Richard Evans Medlicott lecture: The Origins of the First World War
This year the Historical Association's Medlicott medal for services to history went to Professor Sir Richard Evans. Richard Evans is the Regius Professor of History at Cambridge and President of Wolfson College, Cambridge. He has written numerous highly respected and internationally best-selling books. Evans is bests known for his works on German history, in particular around the two World Wars. His career has spanned over forty years and he is a popular academic amongst his peers, undergraduates and for any interested readers of history.
In 2013 Evans publicly clashed with the Education Secretary Michael Gove on the draft proposal for a new national curriculum for history in English schools. Evans supported the concerns expressed by hundreds of history teachers and those of the HA. He made good use of his media voice in expressing these concerns and making his own position clear: ultimately the proposals were withdrawn.

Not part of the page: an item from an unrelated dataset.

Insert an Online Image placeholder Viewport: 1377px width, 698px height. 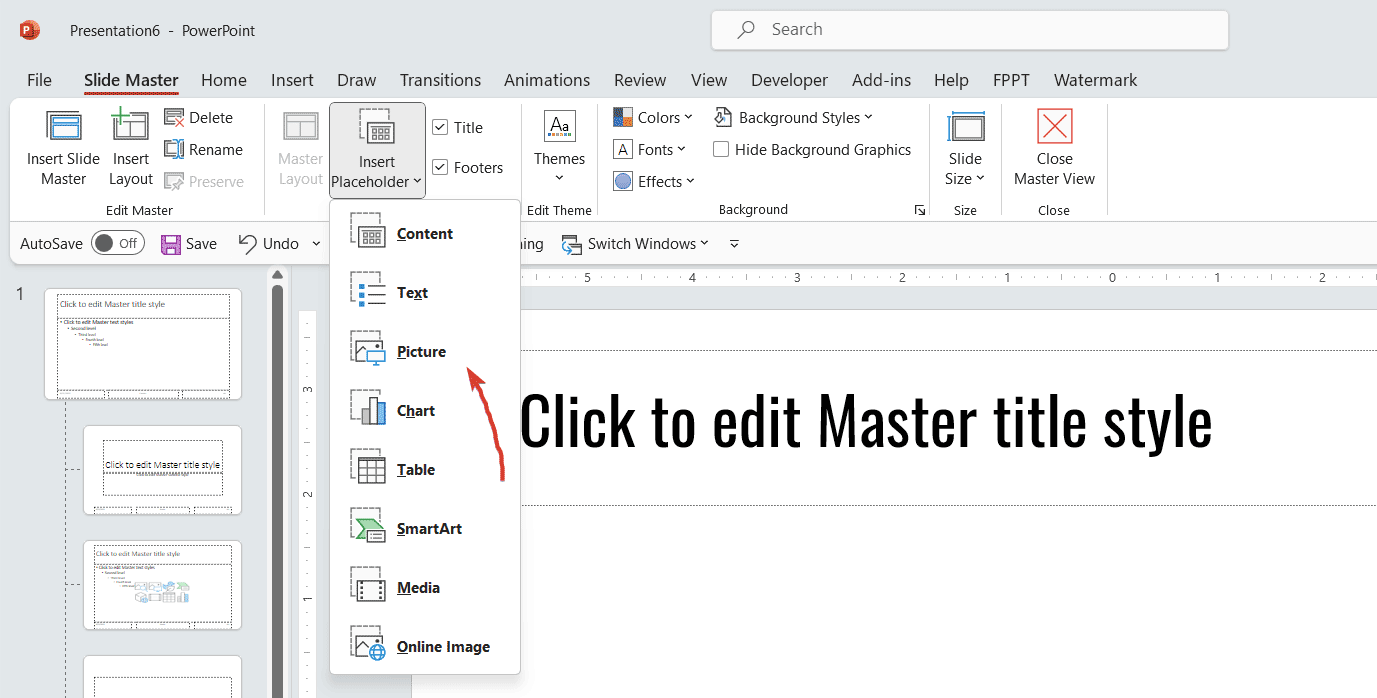442,646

The clash between the Evans and Michael Gove was revisited in early 2014 when Gove attacked Evans's position on the First World War, accusing him of supporting a Blackadder attitude to the conflict as one of those ‘left-wing academics all too happy to feed those myths by attacking Britain's role in the conflict'.
That dispute on approaches to the First World War is picked up in the start of Evans's Medlicott lecture held at Senate House on the 9 July 2014. The arguments advanced in this timely and persuasive lecture may not be accepted by everyone, but it is a thought provoking, rigorous and enjoyable presentation.